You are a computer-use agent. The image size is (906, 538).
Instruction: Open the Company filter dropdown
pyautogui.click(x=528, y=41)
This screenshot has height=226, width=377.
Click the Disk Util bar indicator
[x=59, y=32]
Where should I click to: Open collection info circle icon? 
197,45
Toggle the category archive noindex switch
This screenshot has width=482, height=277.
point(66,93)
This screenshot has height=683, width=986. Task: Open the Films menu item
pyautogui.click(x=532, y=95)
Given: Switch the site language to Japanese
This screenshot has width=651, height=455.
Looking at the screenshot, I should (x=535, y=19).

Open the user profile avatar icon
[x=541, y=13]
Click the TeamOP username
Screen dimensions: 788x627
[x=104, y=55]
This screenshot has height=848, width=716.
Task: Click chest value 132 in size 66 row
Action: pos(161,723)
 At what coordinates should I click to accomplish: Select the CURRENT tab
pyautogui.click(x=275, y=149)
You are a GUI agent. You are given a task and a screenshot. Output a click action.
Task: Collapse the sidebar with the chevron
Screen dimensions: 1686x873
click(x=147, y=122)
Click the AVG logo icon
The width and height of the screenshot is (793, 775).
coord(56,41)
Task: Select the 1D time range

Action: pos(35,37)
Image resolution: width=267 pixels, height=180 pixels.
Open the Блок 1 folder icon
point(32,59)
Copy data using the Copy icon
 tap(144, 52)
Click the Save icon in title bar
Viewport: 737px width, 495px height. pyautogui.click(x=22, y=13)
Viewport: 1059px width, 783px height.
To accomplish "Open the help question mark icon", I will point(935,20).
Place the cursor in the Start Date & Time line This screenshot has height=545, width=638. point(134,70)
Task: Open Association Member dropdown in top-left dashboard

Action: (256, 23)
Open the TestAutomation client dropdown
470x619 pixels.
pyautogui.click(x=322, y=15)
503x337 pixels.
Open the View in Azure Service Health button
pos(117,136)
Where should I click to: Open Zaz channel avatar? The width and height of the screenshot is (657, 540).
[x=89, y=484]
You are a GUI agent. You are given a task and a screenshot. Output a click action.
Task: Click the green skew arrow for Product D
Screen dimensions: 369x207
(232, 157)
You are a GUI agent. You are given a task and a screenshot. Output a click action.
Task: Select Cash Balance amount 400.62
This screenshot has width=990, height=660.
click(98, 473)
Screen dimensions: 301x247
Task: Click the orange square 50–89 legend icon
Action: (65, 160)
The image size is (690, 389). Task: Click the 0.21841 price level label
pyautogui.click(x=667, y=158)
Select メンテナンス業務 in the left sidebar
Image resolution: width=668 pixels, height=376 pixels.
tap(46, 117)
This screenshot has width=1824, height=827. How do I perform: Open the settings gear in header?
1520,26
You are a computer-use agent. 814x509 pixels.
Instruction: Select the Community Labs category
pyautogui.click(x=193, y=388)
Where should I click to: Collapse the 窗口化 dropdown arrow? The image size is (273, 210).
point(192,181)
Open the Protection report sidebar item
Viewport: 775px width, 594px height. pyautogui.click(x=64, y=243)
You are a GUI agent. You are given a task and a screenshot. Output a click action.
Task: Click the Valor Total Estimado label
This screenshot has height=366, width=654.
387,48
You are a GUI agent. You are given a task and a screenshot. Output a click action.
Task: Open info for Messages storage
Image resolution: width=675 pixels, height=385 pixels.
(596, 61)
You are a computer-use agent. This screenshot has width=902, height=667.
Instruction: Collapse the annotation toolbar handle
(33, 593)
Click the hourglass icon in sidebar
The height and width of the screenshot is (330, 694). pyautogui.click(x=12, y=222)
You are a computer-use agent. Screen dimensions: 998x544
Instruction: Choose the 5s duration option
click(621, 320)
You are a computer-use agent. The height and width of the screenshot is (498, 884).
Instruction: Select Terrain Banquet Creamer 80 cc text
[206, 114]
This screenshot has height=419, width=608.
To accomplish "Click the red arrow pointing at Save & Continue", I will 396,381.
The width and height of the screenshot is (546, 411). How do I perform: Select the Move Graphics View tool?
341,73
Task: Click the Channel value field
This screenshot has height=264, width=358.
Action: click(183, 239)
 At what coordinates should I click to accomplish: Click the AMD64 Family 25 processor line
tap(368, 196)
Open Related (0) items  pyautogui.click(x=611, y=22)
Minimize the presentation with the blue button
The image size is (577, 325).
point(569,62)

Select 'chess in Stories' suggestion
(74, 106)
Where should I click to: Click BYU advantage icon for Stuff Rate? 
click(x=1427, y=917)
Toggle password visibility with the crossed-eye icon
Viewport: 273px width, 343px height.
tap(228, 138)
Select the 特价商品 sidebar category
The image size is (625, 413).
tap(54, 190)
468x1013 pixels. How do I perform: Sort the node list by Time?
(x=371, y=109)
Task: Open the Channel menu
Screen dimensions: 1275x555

■ Exercise directions
Begin at the first line of the material above. Transcribe each line exactly, ending with the line that contains "Task: Collapse the sidebar with the chevron".

■ Answer for the task
You are a computer-use agent. The image size is (906, 538).
Instruction: Open the Company filter dropdown
pyautogui.click(x=528, y=41)
This screenshot has height=226, width=377.
Click the Disk Util bar indicator
[x=59, y=32]
Where should I click to: Open collection info circle icon? 
197,45
Toggle the category archive noindex switch
This screenshot has width=482, height=277.
point(66,93)
This screenshot has height=683, width=986. Task: Open the Films menu item
pyautogui.click(x=532, y=95)
Given: Switch the site language to Japanese
This screenshot has width=651, height=455.
Looking at the screenshot, I should (x=535, y=19).

Open the user profile avatar icon
[x=541, y=13]
Click the TeamOP username
Screen dimensions: 788x627
[x=104, y=55]
This screenshot has height=848, width=716.
Task: Click chest value 132 in size 66 row
Action: pos(161,723)
 At what coordinates should I click to accomplish: Select the CURRENT tab
pyautogui.click(x=275, y=149)
You are a GUI agent. You are given a task and a screenshot. Output a click action.
Task: Collapse the sidebar with the chevron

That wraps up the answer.